Pau abrió los párpados a la mañana siguiente después de pasar una noche larga y miserable, tratando sin éxito de olvidar la escena humillante de la noche anterior. Quiso taparse la cabeza con la manta, pero en vez de eso se sentó y sacó las piernas por el costado de la cama. Le dolía la cabeza, la luz le hacía daño en los ojos, hinchados de tanto llorar, y el movimiento lograba que su estómago se bamboleara como un barco en una tormenta.
Gimiendo, trastabilló hacia el diminuto cuarto de baño, en parte aliviada porque las náuseas le brindaran una razón legítima para faltar al trabajo por encontrarse mal.
No se sentía con valor para encarar a Pedro en ese momento, no después del estallido de la noche pasada. Sólo podía esperar que un día fuera suficiente para dejarlo atrás y fingir que besarlo no había tenido importancia.
Desde luego, no el acontecimiento devastador causante de todo lo sucedido con posterioridad.
La garganta le ardió al recordar la frialdad en el tono de él cuando le había sugerido que esperara hasta que se lo pidiera antes de dar por hecho que quería tener sexo con ella.

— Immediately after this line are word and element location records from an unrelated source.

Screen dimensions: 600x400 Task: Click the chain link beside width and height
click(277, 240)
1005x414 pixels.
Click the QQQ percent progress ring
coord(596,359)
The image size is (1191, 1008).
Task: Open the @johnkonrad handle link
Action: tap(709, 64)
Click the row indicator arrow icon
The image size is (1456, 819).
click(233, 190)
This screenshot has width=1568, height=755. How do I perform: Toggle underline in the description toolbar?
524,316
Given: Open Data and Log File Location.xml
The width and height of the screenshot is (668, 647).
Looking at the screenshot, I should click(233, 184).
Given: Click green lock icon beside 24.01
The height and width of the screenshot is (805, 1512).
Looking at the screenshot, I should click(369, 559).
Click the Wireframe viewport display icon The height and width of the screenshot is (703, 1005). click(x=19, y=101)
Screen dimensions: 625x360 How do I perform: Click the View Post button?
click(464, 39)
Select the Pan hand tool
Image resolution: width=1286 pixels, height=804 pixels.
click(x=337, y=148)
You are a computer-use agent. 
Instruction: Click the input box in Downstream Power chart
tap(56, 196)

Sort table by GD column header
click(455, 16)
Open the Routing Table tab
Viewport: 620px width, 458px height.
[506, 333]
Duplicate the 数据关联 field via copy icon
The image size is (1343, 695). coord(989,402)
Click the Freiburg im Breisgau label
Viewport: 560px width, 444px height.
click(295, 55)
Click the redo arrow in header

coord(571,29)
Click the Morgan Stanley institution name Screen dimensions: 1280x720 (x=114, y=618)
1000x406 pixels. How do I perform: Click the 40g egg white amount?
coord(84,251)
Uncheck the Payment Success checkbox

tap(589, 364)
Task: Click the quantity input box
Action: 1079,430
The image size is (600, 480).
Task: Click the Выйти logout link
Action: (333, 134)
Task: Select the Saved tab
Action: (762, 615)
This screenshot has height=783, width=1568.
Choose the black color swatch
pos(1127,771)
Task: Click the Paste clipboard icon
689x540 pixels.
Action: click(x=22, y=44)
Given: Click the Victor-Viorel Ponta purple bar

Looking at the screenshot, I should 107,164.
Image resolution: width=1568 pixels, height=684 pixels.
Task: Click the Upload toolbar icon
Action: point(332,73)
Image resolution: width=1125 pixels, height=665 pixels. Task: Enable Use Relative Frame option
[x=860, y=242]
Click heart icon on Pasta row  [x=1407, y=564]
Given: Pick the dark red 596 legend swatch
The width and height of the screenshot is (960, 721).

El recuerdo volvió a encenderle el rostro ¿Lo había juzgado erróneamente, tal como él afirmaba? Presionó las yemas de los dedos sobre sus sienes palpitantes. ¡No! Movió la cabeza, luego gimió cuando el movimiento reverberó en su estómago. Fueran cuales fueren sus intenciones, el beso lo había afectado tanto como a ella, de eso no le cabía duda.
Encontró un frasco de ibuprofeno en el botiquín y se tragó un par de grageas ayudada con agua. Luego regresó al dormitorio y miró la hora. Rezando para que contestara Nina y no Pedro, llamó al trabajo.
Pedro alzó la vista del diario agrícola que había estado hojeando entre los recorridos que hacía a la parte delantera del edificio para ver si Pau había llegado.
—¿Sí, Nina? —al ver a la contable en el umbral, su tono hosco reflejó el estado de ánimo que lo embargaba.
Si ella lo notó, lo soslayó.
—Ha llamado Pau —expuso—. Tiene la gripe y hoy no va a venir.
Pedro sintió como si de repente le hubieran extraído el aire de los pulmones.
—¿Es todo lo que dijo?
Nina asintió.
—La pobrecilla sonaba cansada.
—De acuerdo, gracias.
Después de que Nina se marchara, giró el sillón para poder contemplar las montañas a través de la ventana. No había dormido mucho, probablemente porque su conciencia lo había mantenido despierto. De camino al trabajo, se había sentido tentado a parar en la floristería, pero no quería hacer nada que potenciara la especulación entre los empleados. Ni que Pau se sintiera aún más incómoda.
Los maquinistas en particular formaban un grupo bullanguero y ya había oído a varios tratar de coquetear con Pau siempre que podían encontrar una excusa para ir a la oficina. No le dirían nada abiertamente a él a pesar de la atmósfera informal en el trabajo, pero la idea de que se pudieran realizar comentarios a espaldas de ella bastaba para incrementar su malhumor. Sentía ganas de empuñar un martillo y descargar su frustración en un trozo de metal.
Llevarle a Paula regalos personales al trabajo quedaba absolutamente descartado.
A las once lo llamó un amigo para preguntarle si quería que almorzaran juntos. Estaba a punto de aceptar con la esperanza de que la distracción mejorara su disposición, cuando tuvo una idea súbita.
—Lo siento, Lee —repuso, mirando su reloj de pulsera—. De hecho, ya estaba saliendo.
Aceptando postergar la comida para finales de semana, cortó; sintiéndose mejor, buscó una dirección. Sin darse tiempo para reconsiderarlo, recogió la cazadora y fue al despacho de Nina.
—Estaré fuera un par de horas —le dijo.
Después de una rápida parada en la droguería y en su charcutería favorita, miró las direcciones que había sacado de Internet y se dirigió fuera de la ciudad.